Agenda 2030: l’Italia rischia di non raggiungere i suoi obiettivi

L’Agenda 2030 è un piano per lo sviluppo sostenibile creato dall’ONU, a cui hanno partecipato tutti i Paesi legati all’organizzazione, tra cui anche l’Italia.


Agenda 2030: obiettivi e speranze

Per far sì che questo piano prenda forma, sono stati scelti ben diciassette obiettivi da raggiungere entro il 2030, tutti improntati sullo sviluppo sia economico e sociale che ambientale.

Ogni paese aderente viene a questo proposito periodicamente esaminato (all’incirca una volta l’anno) per valutarne i progressi e soprattutto se questi sono in primis presenti.

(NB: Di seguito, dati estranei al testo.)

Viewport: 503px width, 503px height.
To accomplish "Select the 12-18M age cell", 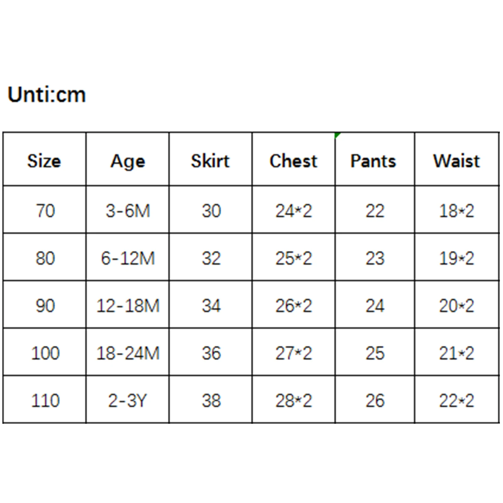I will point(128,306).
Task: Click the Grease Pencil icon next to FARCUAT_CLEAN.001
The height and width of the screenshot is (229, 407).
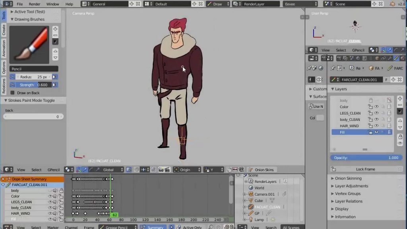Action: 334,79
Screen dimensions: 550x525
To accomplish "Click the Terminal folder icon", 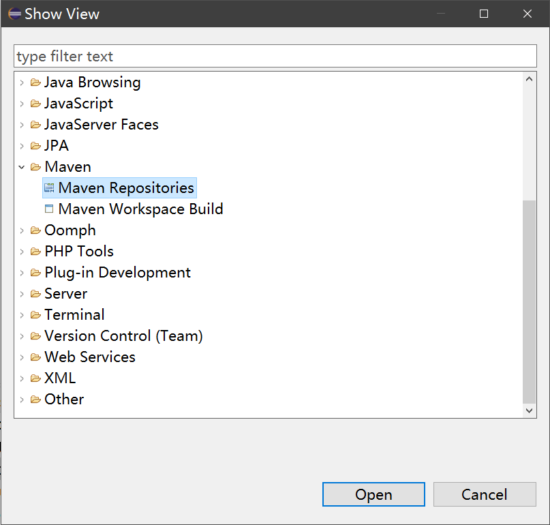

Tra i diciassette obiettivi i più salienti sono:

  • Sconfiggere la povertà e la fame.
  • Assicurare salute, benessere e una buona educazione a tutti.
  • Assicurare energia sostenibile ed affidabile.
  • Assicurare lavoro e crescita in ambito economico.
  • Raggiungere modelli sostenibili di consumo e di produzione.
  • Proteggere e favorire in maniera sostenibile l’ecosistema.
  • Lottare contro il cambiamento climatico.


L’Italia a che punto si trova?

Come è stato detto, anche l’Italia ha preso parte a questo ambizioso e benefico progetto che tra poco meno di dieci anni arriverà al suo termine.

Nonostante gli sforzi e i fondi investiti in questo piano, l’Italia rischia di non raggiungere i suoi obiettivi entro il tempo limite del 2030: dei diciassette obiettivi prefissati, infatti, con grande probabilità riuscirà a raggiungerne appena tre. 

A cosa è dovuto questo dato così scoraggiante?


Italia: dati sicuri

Si può dire con certezza che tra gli obiettivi sicuramente raggiungibili entro il 2030 rientrano:

  • L’obiettivo n°2, inerente alla crescita di produzione alimentare in chiave ecosostenibile, volta a ridurre l’impatto ambientale e il cambiamento climatico.
  • L’obiettivo n°3, intento a diminuire il tasso di mortalità (in particolar modo interessato alla fascia 0-5 anni e agli incidenti stradali) e a rafforzare il sistema sanitario, sostenendo sviluppo e ricerca.
  • L’obiettivo n°16, che prevede lo sviluppo delle istituzioni giuridiche, con l’intento fondamentale di eliminare abusi, forme di violenza e sfruttamento.


Con un po’ di impegno possono essere realizzabili anche altri obiettivi tra i quattordici rimasti, come quello inerente all’abbandono precoce delle istituzioni volte all’istruzione (obiettivo 4), quello riguardante le energie rinnovabili (obiettivo 7) e quello relativo alla produzione di gas serra (obiettivo 13).

Su gli ultimi due obiettivi citati, è importante notare quando l’Italia si stia impegnando: con l’introduzione e lo sfruttamento dell’energia solare ed eolica è andata man mano diminuendo quella termoelettrica, che in grande percentuale fa leva su impianti a carbone e a gas.

Ma nonostante il discorso sia incoraggiante, i dati rilevati che sembrano abbastanza positivi non bastano: la procedura va abbastanza a rilento, ed è per questo che l’Italia rischia di fallire nel processo di decarbonizzazione.

Un discorso a parte meritano invece gli obiettivi che con grande probabilità l’Italia non riuscirà a portare a termine, tra i quali spicca il più importante, ovvero l’obiettivo 1, che riguarda l’eliminazione dell’esclusione sociale e la povertà.

Come funzionano i crediti di carbonio per raggiungere l'obiettivo zero emissioni? 

 

È pur vero che alla fine del progetto perpetuato dall’ONU mancano appena otto anni, ma basteranno all’Italia per soddisfare un incoraggiante numero di obiettivi?